(Stored data entries)
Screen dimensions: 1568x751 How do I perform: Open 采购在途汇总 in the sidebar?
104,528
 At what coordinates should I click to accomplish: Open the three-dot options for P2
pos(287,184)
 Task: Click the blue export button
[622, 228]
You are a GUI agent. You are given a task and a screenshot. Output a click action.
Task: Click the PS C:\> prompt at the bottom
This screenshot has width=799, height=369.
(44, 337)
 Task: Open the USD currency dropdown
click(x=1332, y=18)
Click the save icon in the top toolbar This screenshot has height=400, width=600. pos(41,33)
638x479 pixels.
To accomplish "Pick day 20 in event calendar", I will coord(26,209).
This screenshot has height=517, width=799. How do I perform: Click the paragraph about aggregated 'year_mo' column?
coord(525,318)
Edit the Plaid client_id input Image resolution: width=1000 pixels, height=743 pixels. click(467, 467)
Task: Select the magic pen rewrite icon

» **Goal of the exercise**: Every record, word for word, must be returned.

» **Answer to the exercise**:
Screen dimensions: 1568x751 How do I perform: Open 采购在途汇总 in the sidebar?
104,528
 At what coordinates should I click to accomplish: Open the three-dot options for P2
pos(287,184)
 Task: Click the blue export button
[622, 228]
You are a GUI agent. You are given a task and a screenshot. Output a click action.
Task: Click the PS C:\> prompt at the bottom
This screenshot has width=799, height=369.
(44, 337)
 Task: Open the USD currency dropdown
click(x=1332, y=18)
Click the save icon in the top toolbar This screenshot has height=400, width=600. pos(41,33)
638x479 pixels.
To accomplish "Pick day 20 in event calendar", I will coord(26,209).
This screenshot has height=517, width=799. How do I perform: Click the paragraph about aggregated 'year_mo' column?
coord(525,318)
Edit the Plaid client_id input Image resolution: width=1000 pixels, height=743 pixels. click(467, 467)
Task: Select the magic pen rewrite icon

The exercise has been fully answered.